To prevent an XY problem, here's my initial problem:
I have a type T, and want to preform an action based on its type. I learned the best way to do this is with a trait and different impls for the different types, so I did that:

struct A(u8);

impl Into<u8> for A {
    fn into(self) -> u8 {
        self.0
    }
}

trait Printable {
    fn print(self);
}

impl<T: Into<u8>> Printable for T {
    fn print(self) {
        println!("Into {}", self.into());
    }
}

fn main() {
    1.print();
    A(2).print();
}

Now if it's a u8, I want to print "Just {}" instead of "Into {}", so I tried adding this:

impl Printable for u8 {
    fn print(self) {
        println!("Just {}", self);
    }
}

But got this error:

error[E0119]: conflicting implementations of trait `Printable` for type `u8`

Which makes sense, since u8 implements Into<u8>.
How would I achieve that result?

This is called specialization, and it's a hard problem. As of today, you can't generally have a blanket and a non-blanket impl of the same trait.

Can you impl Printable for A only?

1 Like

No, I'm afraid I can't. I really need to check if it implements a certain Into trait.
There's a way to check if the exact type matches:

TypeId::of::<T>() == TypeId::of::<String>()

But that doesn't work with traits (like Into<u8>) does it?

You are not checking that, though – you are creating a blanket impl.

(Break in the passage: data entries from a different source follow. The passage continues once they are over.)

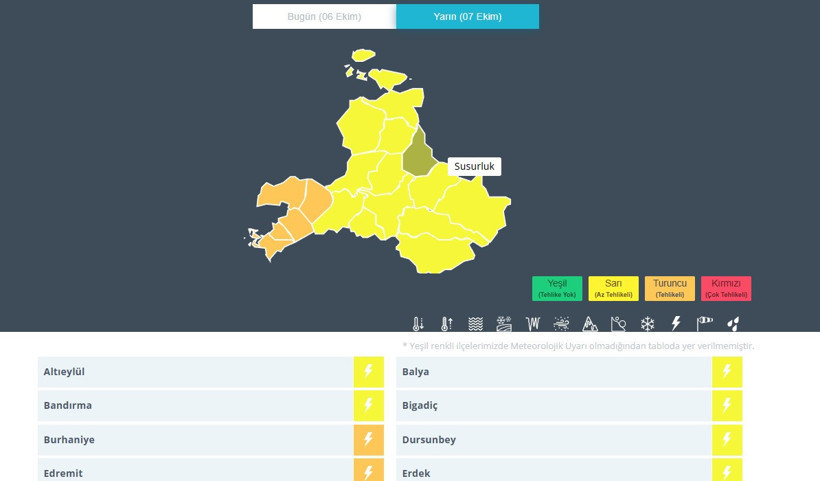Screen dimensions: 820x481
Task: Click the Turuncu (Tehlikeli) legend box
Action: (x=670, y=289)

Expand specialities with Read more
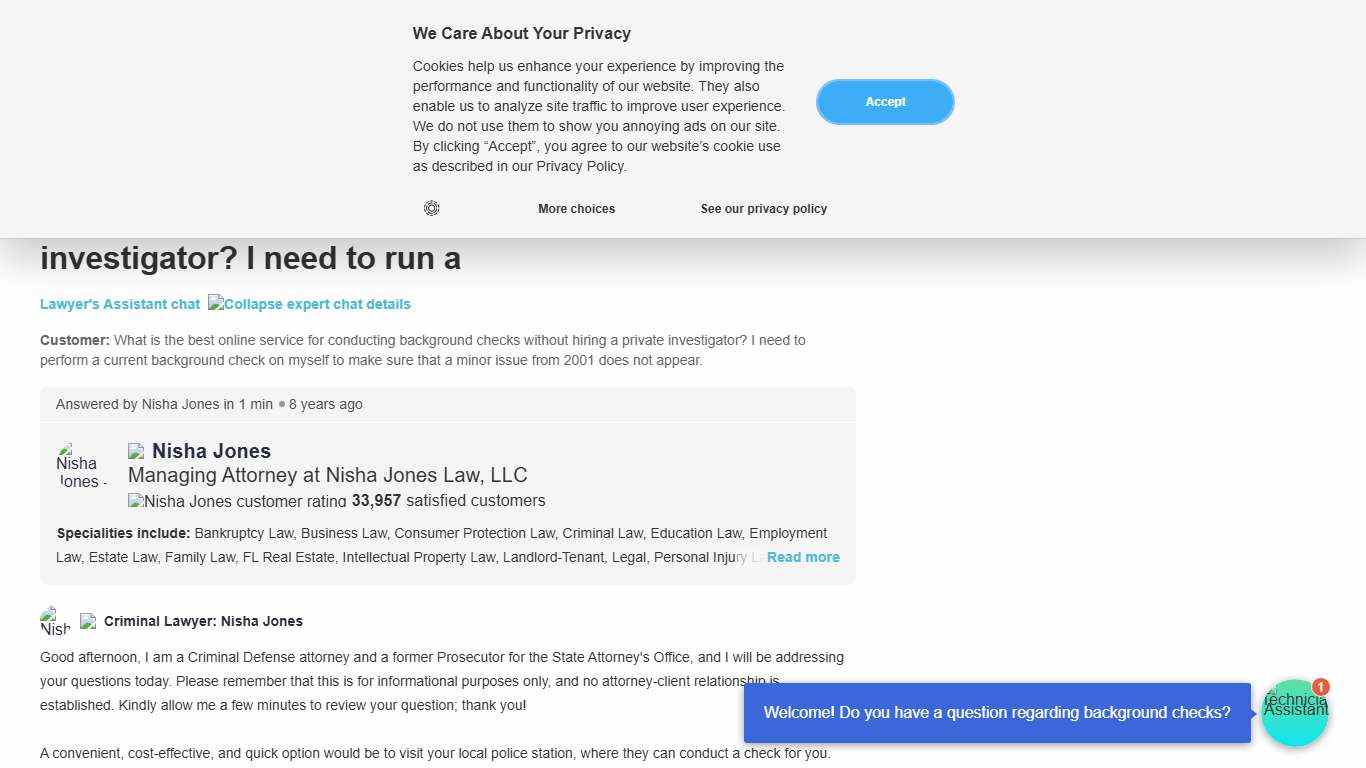[x=803, y=557]
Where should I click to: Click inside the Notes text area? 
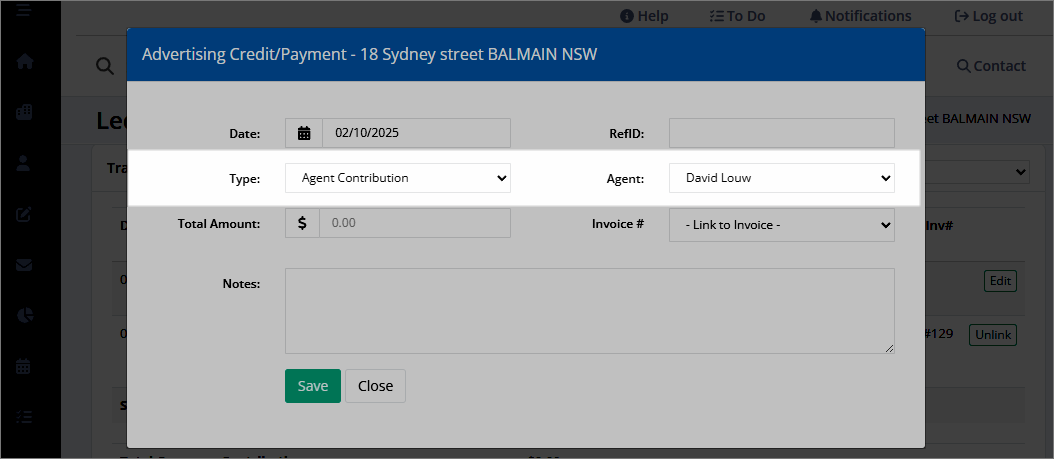(x=590, y=311)
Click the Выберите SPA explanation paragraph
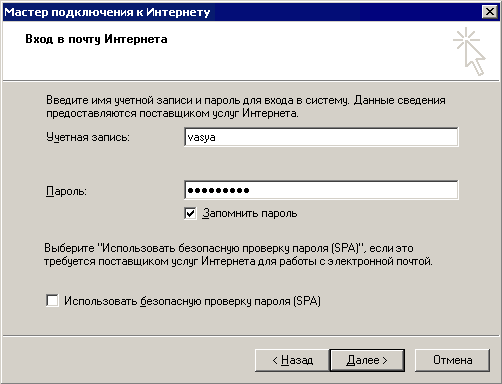 (238, 255)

But if you only need the special case for u8, and you can tolerate restricting the set of types to 'static (i.e., owned) ones, then you can use the type ID to check for u8 inside the blanket impl (Playground).

2 Likes

You can do this on nightly but I really wouldn't recommend it. Specialization is something many people on this forum want. But the consensus seems to be that it won't be coming to stable Rust any time soon. The current nightly specialization feature is unsound. In the example I use the min_specialization feature instead, which is sound AFAIK:

#![feature(min_specialization)]

struct A(u8);

impl Into<u8> for A {
    fn into(self) -> u8 {
        self.0
    }
}

trait Printable {
    fn print(self);
}

impl<T: Into<u8>> Printable for T {
    default fn print(self) {
        println!("Into {}", self.into());
    }
}

impl Printable for u8 {
    fn print(self) {
        println!("Just {}", self);
    }
}

fn main() {
    1.print();
    A(2).print();
}

Playground.

2 Likes

I'm not sure with that. I was going to leave an issue here but it seems is fixed two weeks ago. I'm not sure whether there are more holes.